Wednesday, August 15, 2007

Vacation is Over!!

I'm back! I must say, two weeks is a very long time for a vacation. And a nearly 2-year-old along for the ride makes the whole thing considerably less relaxing for everyone involved. At any rate, we survived, we're home and I am very relieved to be done with travel. We're all exhausted. One night so far in everyone's own beds has helped, but I think it's going to take a few days to settle in. I put D down for her nap about 20 minutes ago, and so far all I'm hearing on the baby monitor are sounds of her jumping up and down on her mattress, shrieking "Boing boing boing!"

First order of business upon our return was to check back in with our OB group. We'd had an appointment July 30th, which was the day before we left, where I had my first measurement of cervical length, which was 3.5 cm. The placenta was still sitting smack on top of the cervical os. Today's appointment: cervix about 4 cm (!) and some possible migration of the placenta away from the cervical os (!!!). It seems to be moving anteriorly(is that even a word?) as the uterus expands.

Need I even say how pleased we were with this? We were somewhat worried before the appointment, since I have been noticing quite a few contractions over the last few weeks (mostly in the evenings), which is typical for me.

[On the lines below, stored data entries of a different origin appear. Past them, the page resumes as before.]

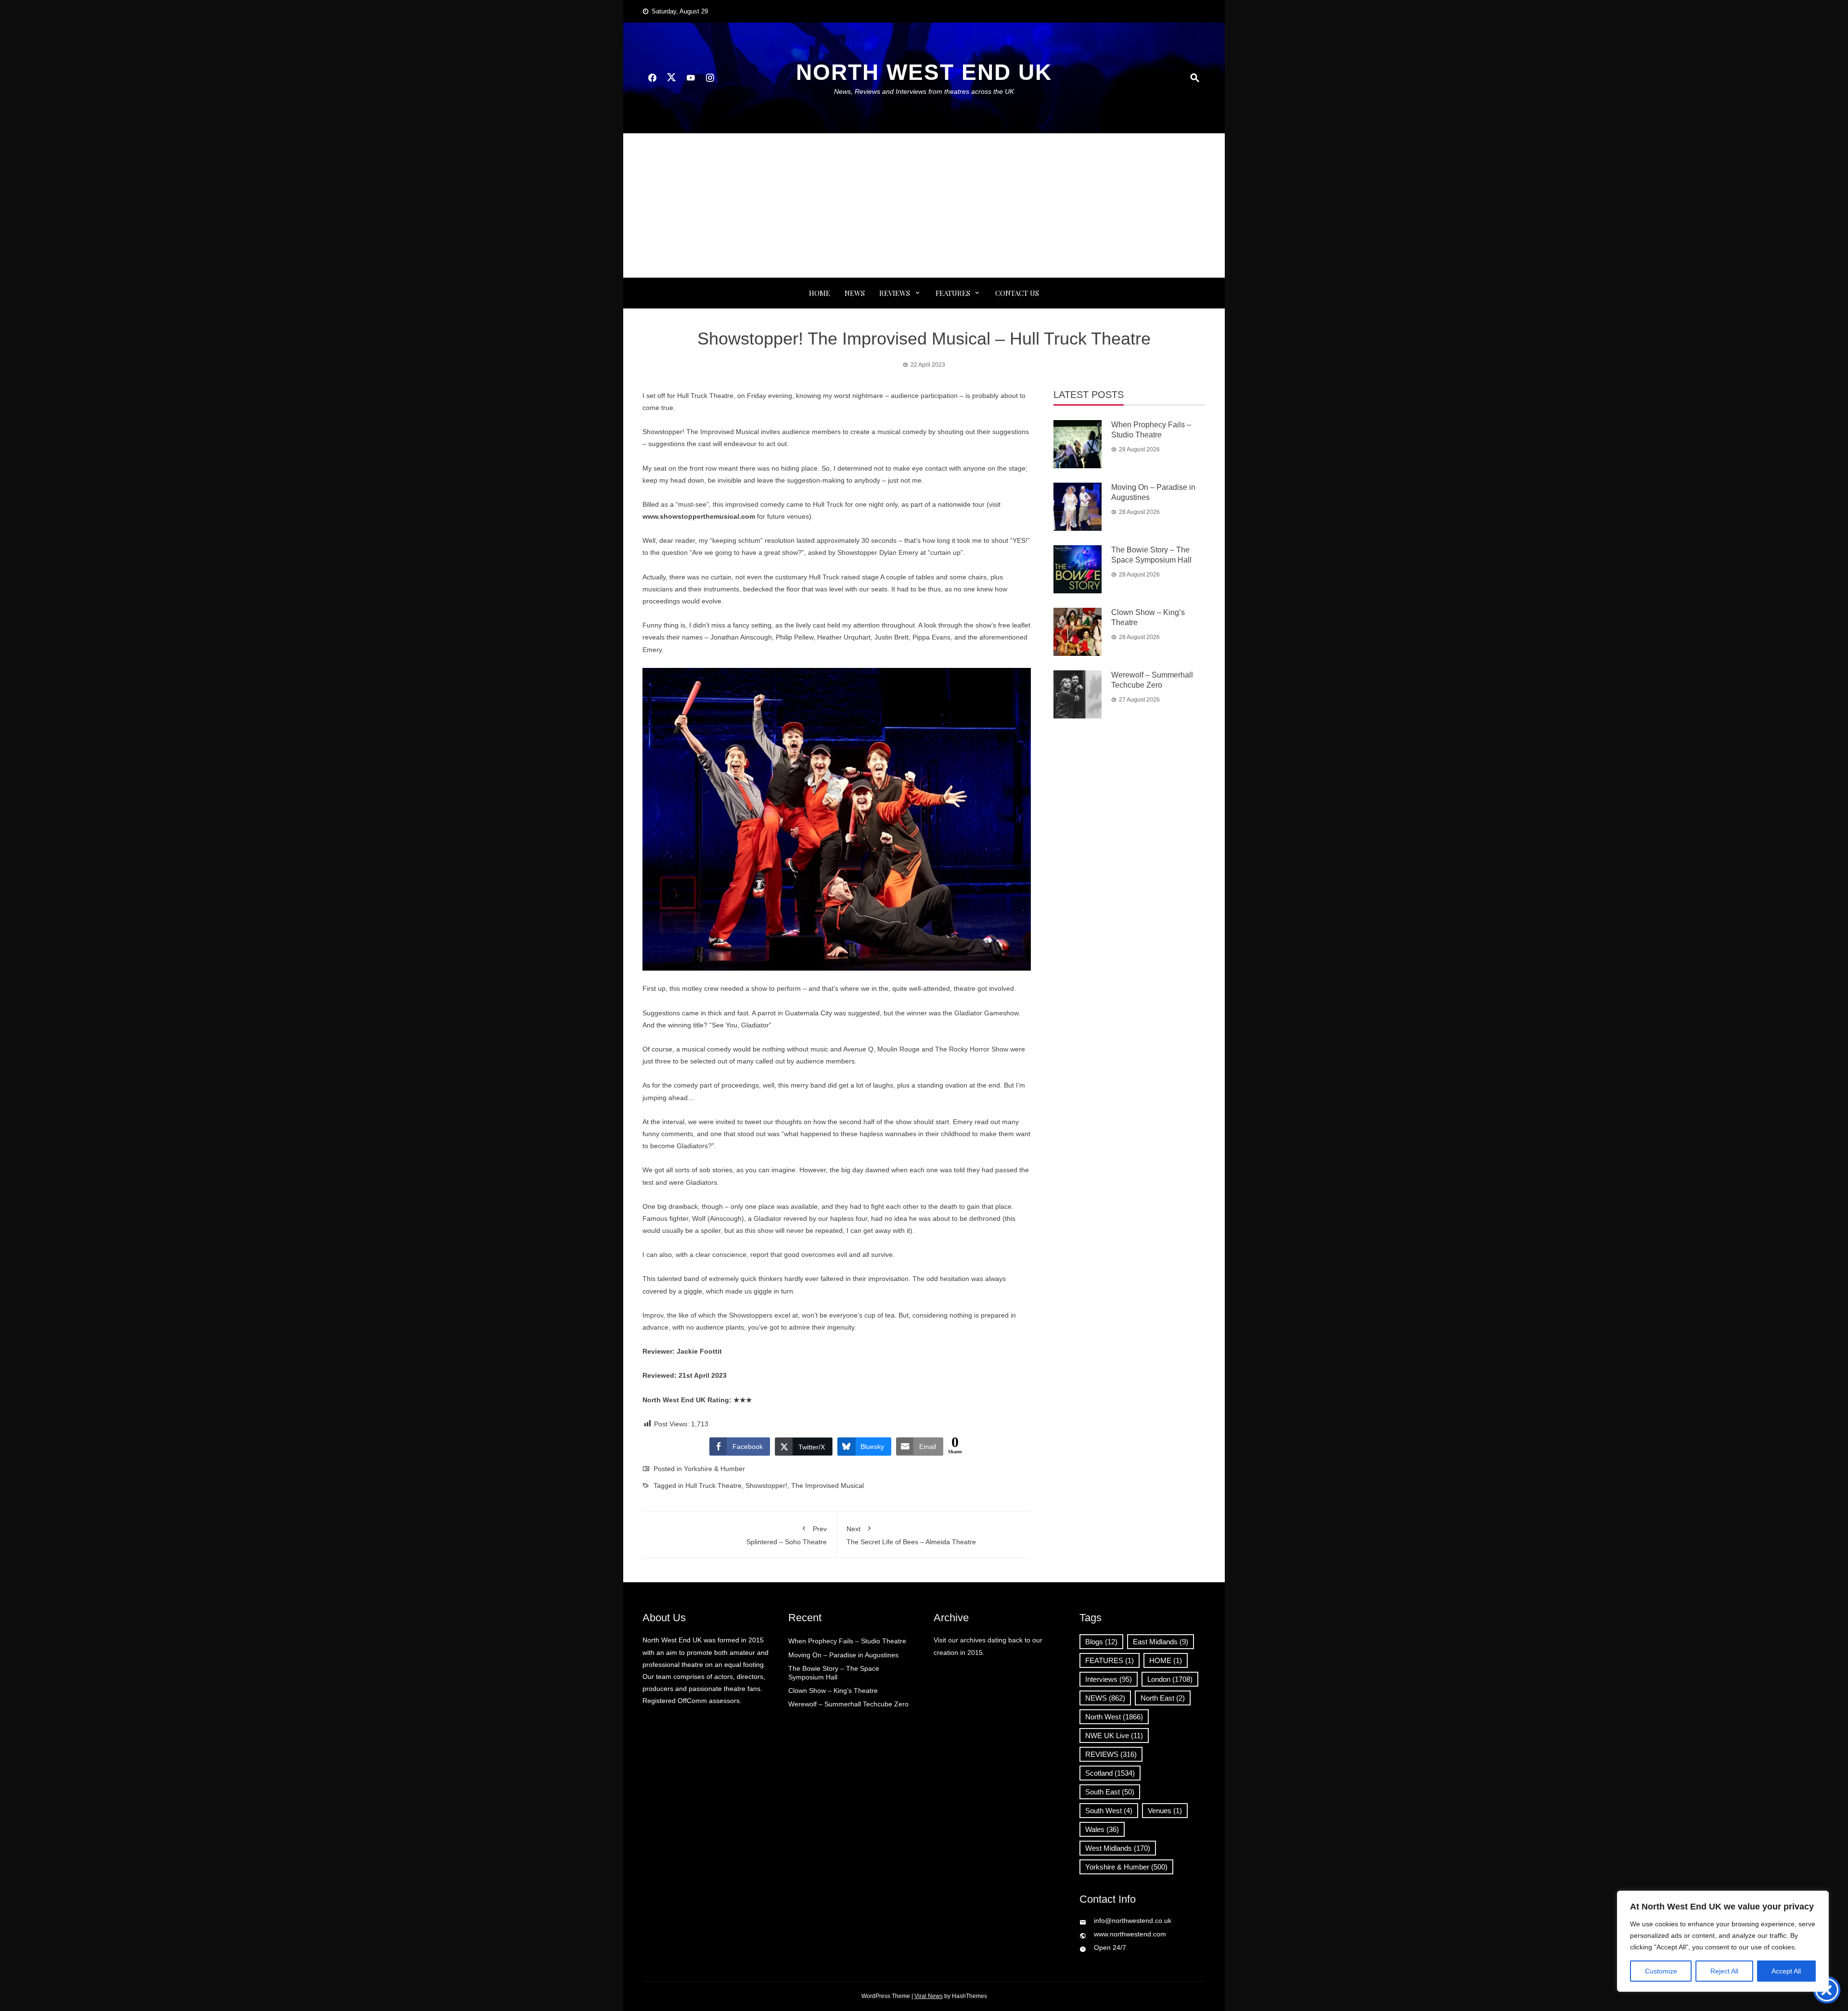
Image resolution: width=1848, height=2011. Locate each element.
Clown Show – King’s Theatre (833, 1690)
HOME (1165, 1660)
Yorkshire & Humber (714, 1469)
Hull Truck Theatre (713, 1485)
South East (1109, 1792)
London (1170, 1679)
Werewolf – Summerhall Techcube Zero (848, 1704)
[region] (1723, 1941)
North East (1163, 1698)
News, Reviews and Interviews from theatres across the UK (924, 91)
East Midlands (1160, 1642)
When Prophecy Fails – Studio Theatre (847, 1641)
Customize (1661, 1971)
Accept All (1786, 1971)
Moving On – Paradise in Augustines (843, 1655)
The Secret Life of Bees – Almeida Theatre (911, 1535)
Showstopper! (766, 1485)
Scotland (1110, 1773)
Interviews (1108, 1679)
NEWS (855, 293)
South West (1108, 1810)
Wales (1102, 1829)
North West (1114, 1717)
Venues (1165, 1810)
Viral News (928, 1996)
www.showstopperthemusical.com (698, 516)
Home (819, 293)
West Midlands (1117, 1848)
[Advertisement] (924, 205)
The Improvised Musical (827, 1485)
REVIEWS (894, 293)
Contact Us (1017, 293)
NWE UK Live (1114, 1735)
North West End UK (924, 72)
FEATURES (953, 293)
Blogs (1101, 1642)
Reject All (1724, 1971)
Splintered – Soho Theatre (786, 1535)
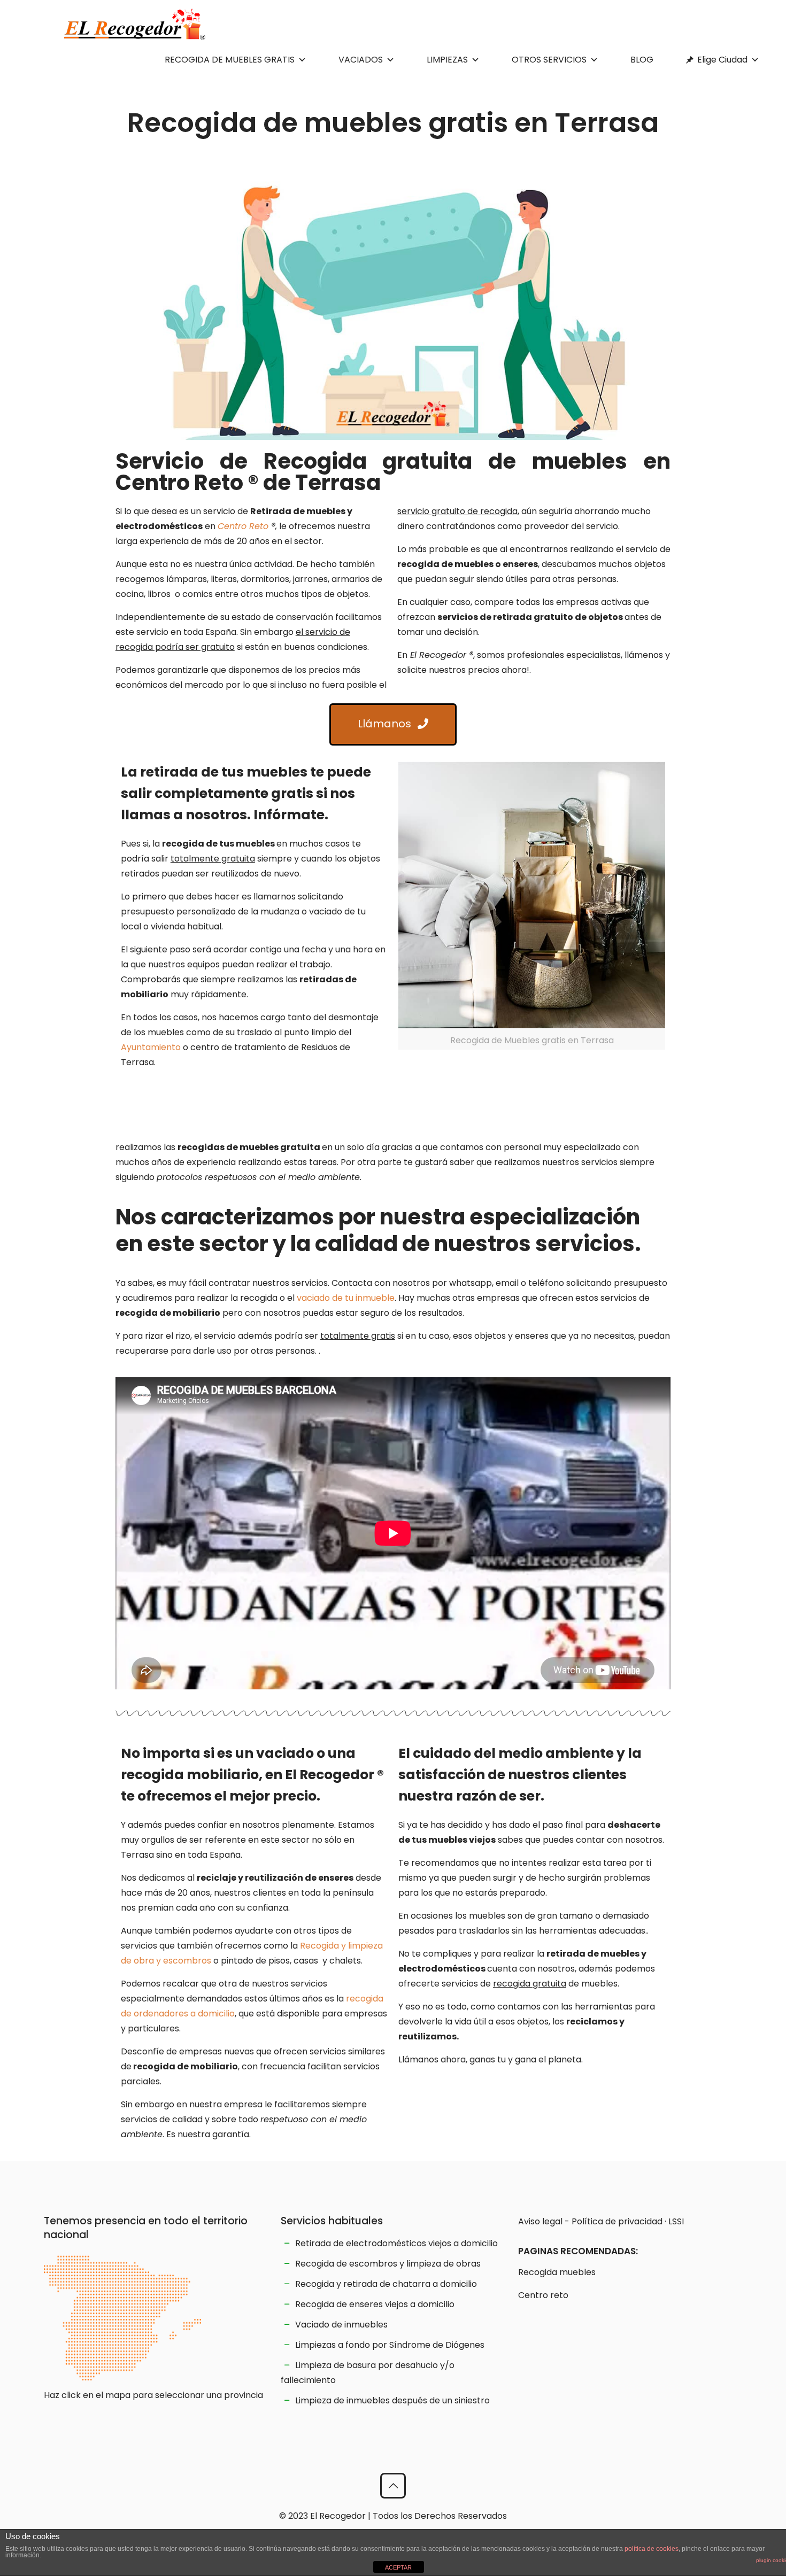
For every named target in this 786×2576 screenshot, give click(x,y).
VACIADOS (360, 59)
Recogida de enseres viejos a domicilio (374, 2304)
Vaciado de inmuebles (341, 2324)
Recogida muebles (557, 2272)
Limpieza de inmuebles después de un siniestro (392, 2400)
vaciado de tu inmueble (346, 1298)
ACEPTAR (398, 2567)
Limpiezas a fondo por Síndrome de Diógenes (389, 2345)
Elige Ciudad (722, 59)
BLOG (641, 59)
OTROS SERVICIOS (549, 59)
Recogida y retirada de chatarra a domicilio (386, 2284)
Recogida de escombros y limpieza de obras (388, 2263)
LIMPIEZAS (447, 59)
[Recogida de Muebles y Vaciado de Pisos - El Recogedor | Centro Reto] (134, 24)
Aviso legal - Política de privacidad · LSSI (601, 2221)
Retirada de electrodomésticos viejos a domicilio (396, 2243)
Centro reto (543, 2295)
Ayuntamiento (151, 1047)
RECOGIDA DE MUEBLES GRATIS (230, 59)
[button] (393, 724)
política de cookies (652, 2548)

Dr. um... let's see... Dr. Likes2Knit switched to the transabdominal ultrasound to get a better look at the placenta, after which we tried to detect some boy parts. None were immediately forthcoming, but the baby was being rather coy, and the resolution of this ultrasound machine wasn't the greatest, so we couldn't be sure. Dr. Likes2Knit said her guess was 80% sure that we have another girl in there. I think my guess is along the same lines. We could catch glimpses of something that might be... well... no, maybe that's umbilical cord... hmmm.... So we gave up. For now.

H confessed he was a little disappointed not to see boy parts. He quickly added he'd get over it and then joked that it gives us a reason to try for a third child. Ha, ha, ha, I say. Ha bloody ha. What a comedian that boy is.

Anyway, originally we were supposed to have our big fetal anatomy ultrasound a week from Friday at the normal imaging center. But, while on vacation, I got a call from the OB office. Remember that mysterious referral to the perinatology group that I specifically asked about and was told not to bother with? Yep, you guessed it. That was for us to go see the perinatologists for the big ultrasound so they can get a good careful look at the placenta. So, I was told to cancel the ultrasound appointment I'd made at the imaging center and make one instead with the perinatologists. I resisted the urge to ask if maybe they couldn't have sorted this out on July 30th when I looked at the instructions they gave me for making an appointment at the imaging center and asked if maybe they didn't really intend for me to make an appointment with the perinatology group instead? Oh, no, they said.

Sigh. The world will be very different when I am in charge.

So, I made the appointment today, but of course they're rather full so I couldn't get in until the following Monday. 12 days of waiting. I need to go buy myself some patience.